Reading text
Gary Giddins's magnificent book Visions of Jazz has been hailed as a landmark in music criticism. Jonathan Yardley in The Washington Post called it "the definitive compendium by the most interesting jazz critic now at work." And Alfred Appel, Jr., in The New York Times Book Review, said it was "the finest unconventional history of jazz ever written." It was the first work on jazz ever to win the National Book Critics Circle Award for Criticism.
Now comes Weather Bird, a brilliant companion volume to Visions of Jazz. In this superb collection of essays, reviews and articles, Giddins brings together, for the first time, more than 140 pieces written over a 14-year period, most of them for his column in the Village Voice (also called "Weather Bird"). The book is first and foremost a celebration of jazz, with illuminating commentary on contemporary jazz events, on today's top musicians, on the best records of the year, and on leading figures from jazz's past. Readers will find extended pieces on Louis Armstrong, Erroll Garner, Benny Carter, Sonny Rollins, Dave Brubeck, Ornette Coleman, Billie Holiday, Cassandra Wilson, Tony Bennett, and many others. Giddins includes a series of articles on the annual JVC Jazz Festival, which taken together offer a splendid overview of jazz in the 1990s. Other highlights include an astute look at avant-garde music ("Parajazz") and his challenging essay, "How Come Jazz Isn't Dead?" which advances a theory about the way art is born, exploited, celebrated, and sidelined to the museum.

Goal 1
Format the stretch of entries from the line containing "Where should I" through the line containing "click(x=428, y=472)" as a Markdown table with the columns Row and Line, numbering each row and skipping blank lines. Leave the pictures out of the table.

Input rows
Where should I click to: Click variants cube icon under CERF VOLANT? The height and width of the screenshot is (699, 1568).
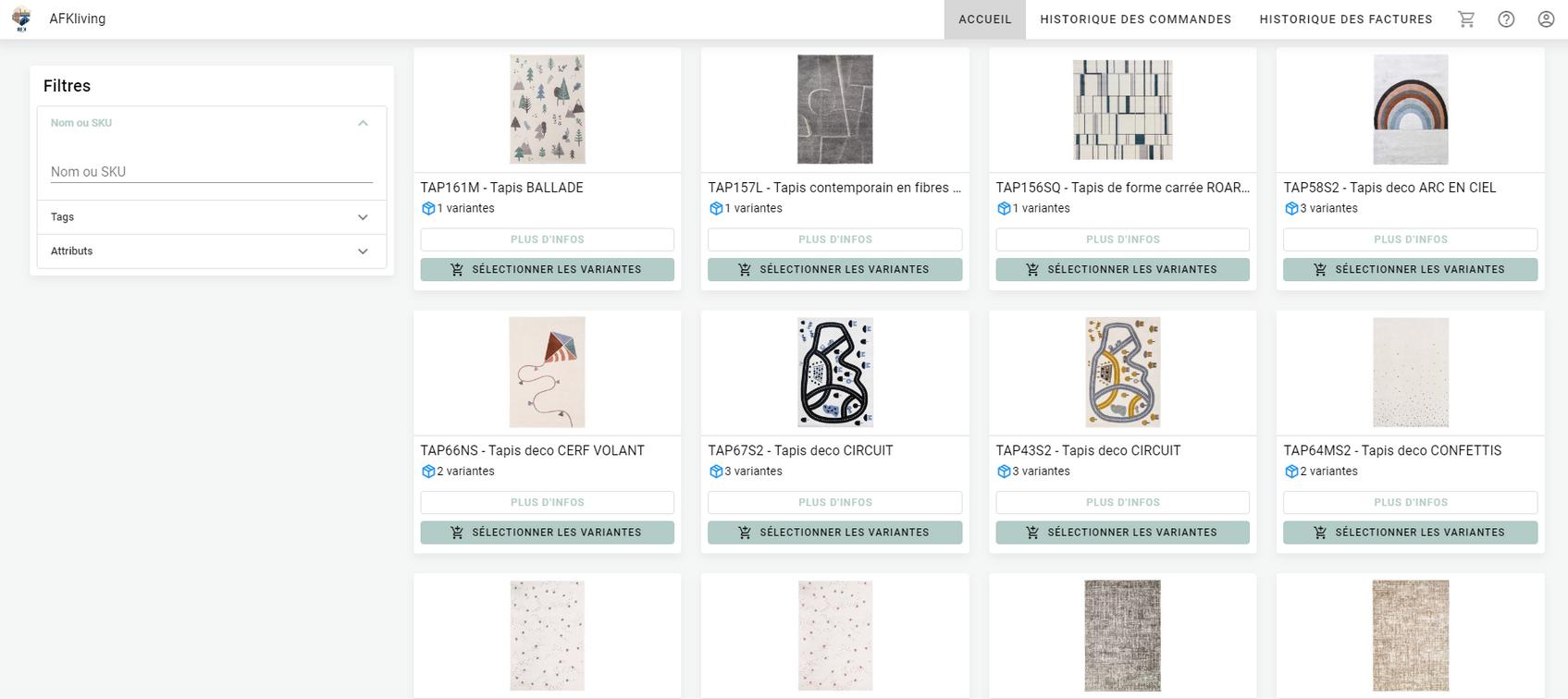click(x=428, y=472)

==

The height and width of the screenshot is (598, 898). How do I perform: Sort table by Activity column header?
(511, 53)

* * *

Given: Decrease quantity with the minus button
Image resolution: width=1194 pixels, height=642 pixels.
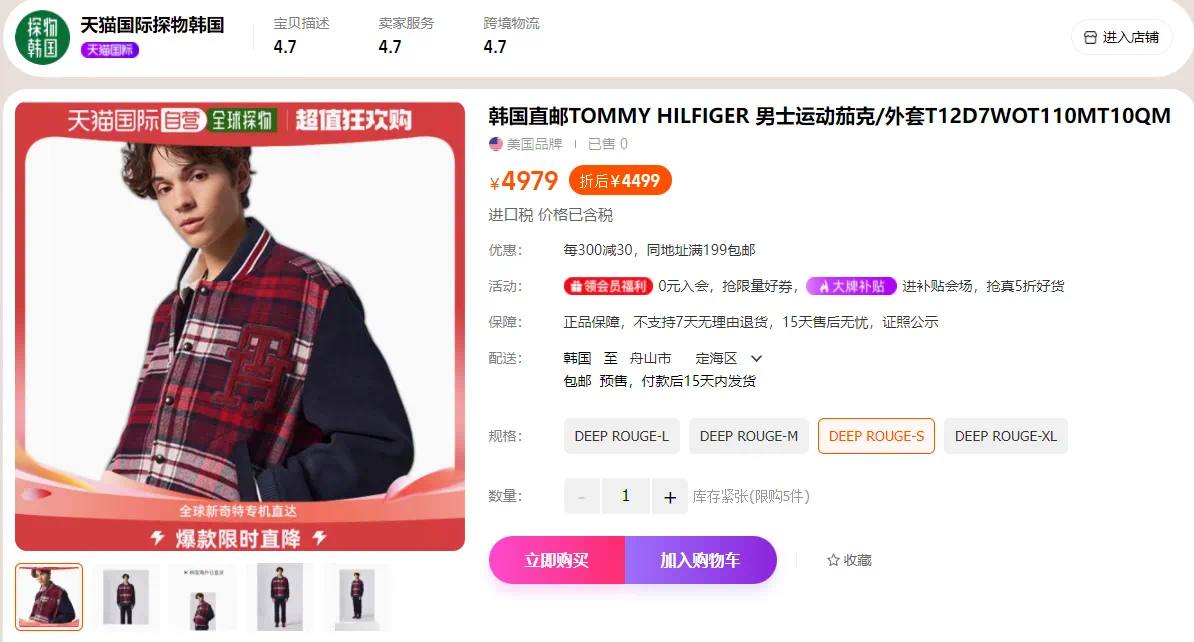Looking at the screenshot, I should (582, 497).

Goal 2
Write out the stretch of the Weather Bird description from "Gary Giddins's magnificent" through "Award for Criticism.".

Task answer 1
| Row | Line |
|---|---|
| 1 | Where should I click to: Click variants cube icon under CERF VOLANT? The height and width of the screenshot is (699, 1568). |
| 2 | click(x=428, y=472) |

Task answer 2
Gary Giddins's magnificent book Visions of Jazz has been hailed as a landmark in music criticism. Jonathan Yardley in The Washington Post called it "the definitive compendium by the most interesting jazz critic now at work." And Alfred Appel, Jr., in The New York Times Book Review, said it was "the finest unconventional history of jazz ever written." It was the first work on jazz ever to win the National Book Critics Circle Award for Criticism.